◆ Directive ◆
From the records below, put everything from the line containing "Where should I" down to the line containing "point(688,514)" into a JSON list of strings, one string per line, with blank lines skipped. Leave the pictures out of the answer.

◆ Available records ◆
— START —
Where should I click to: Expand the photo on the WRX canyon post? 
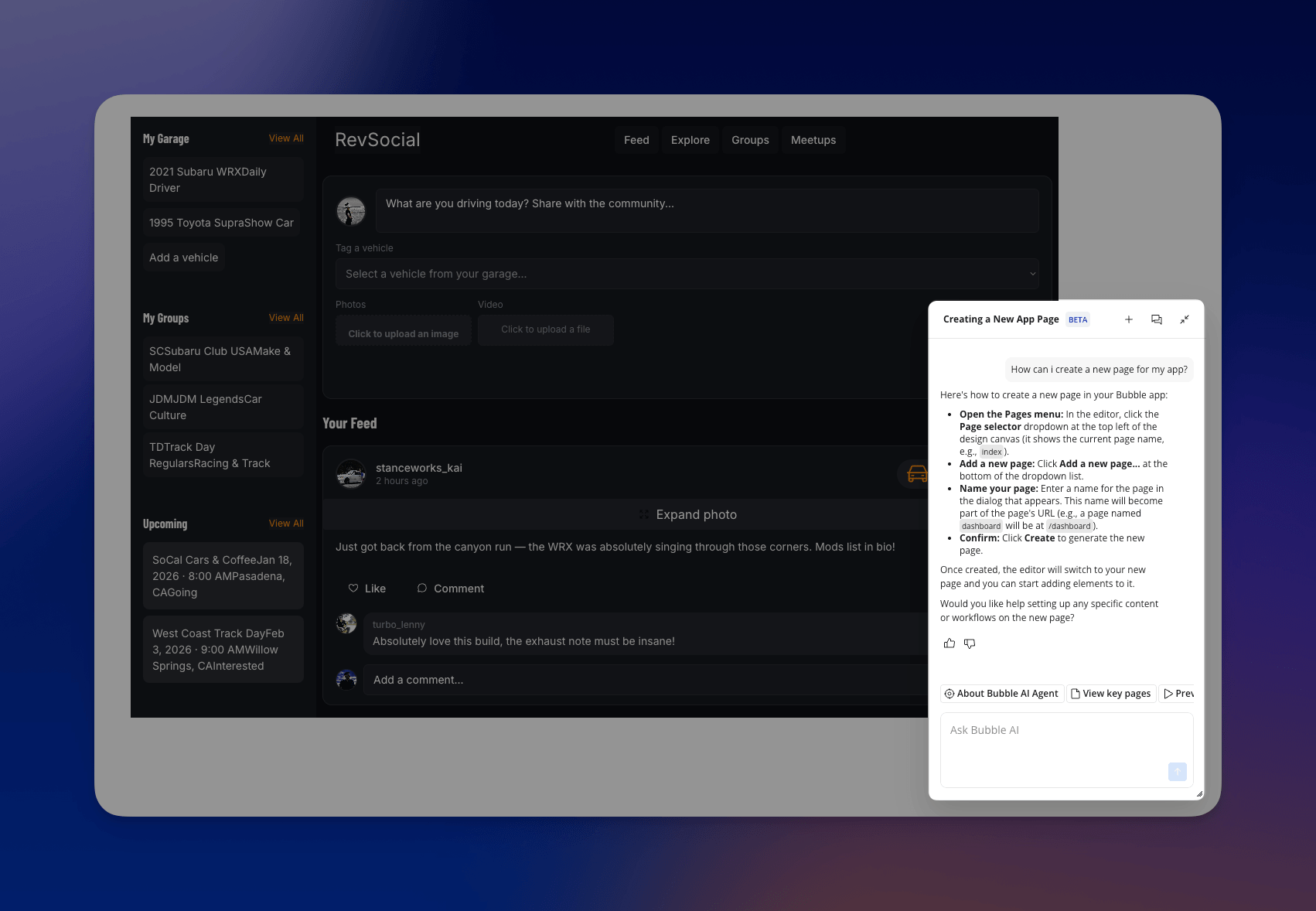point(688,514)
— END —
— START —
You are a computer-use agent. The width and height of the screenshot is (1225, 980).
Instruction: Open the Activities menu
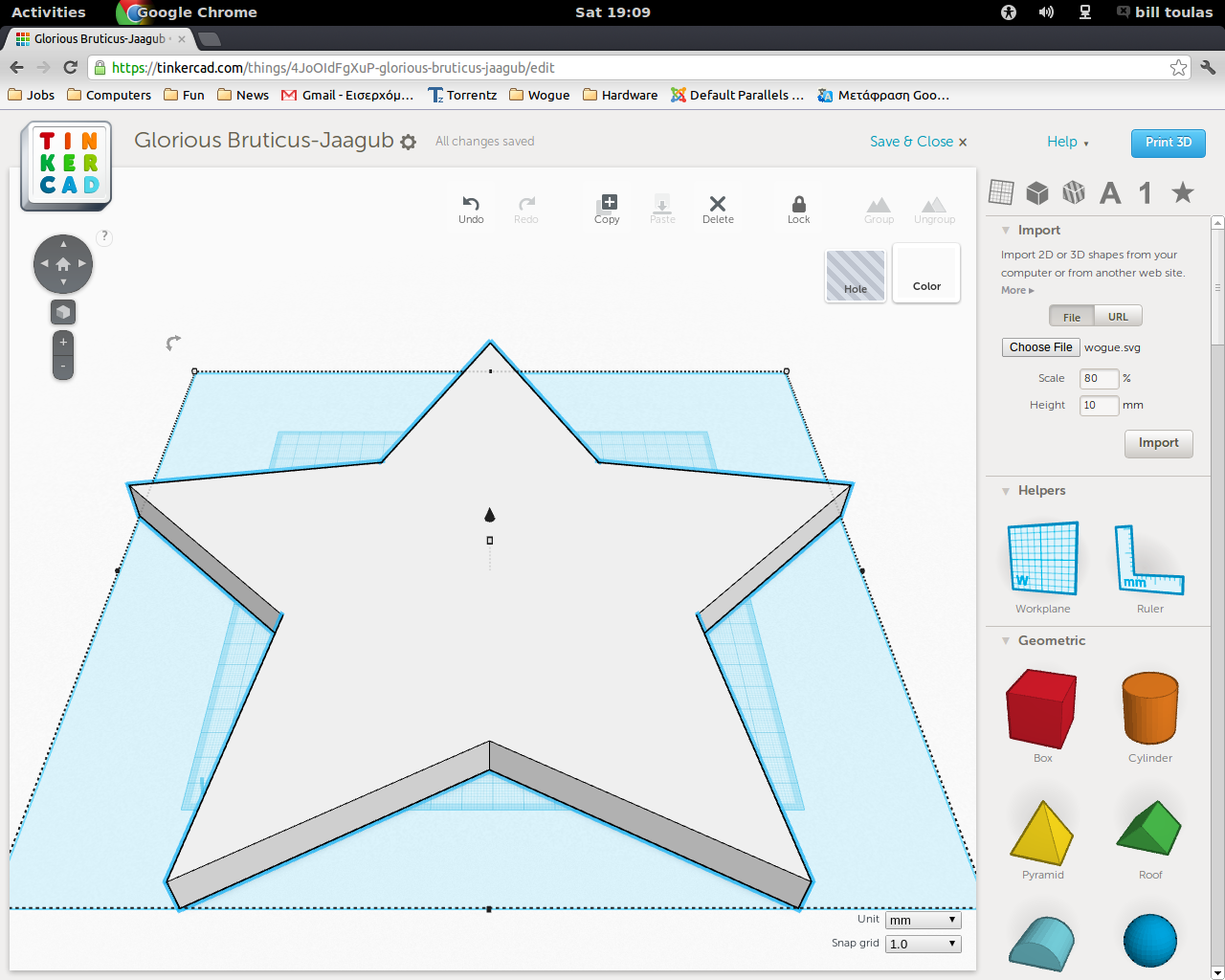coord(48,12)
— END —
◆ Exercise result ◆
[
  "Where should I click to: Expand the photo on the WRX canyon post? ",
  "point(688,514)"
]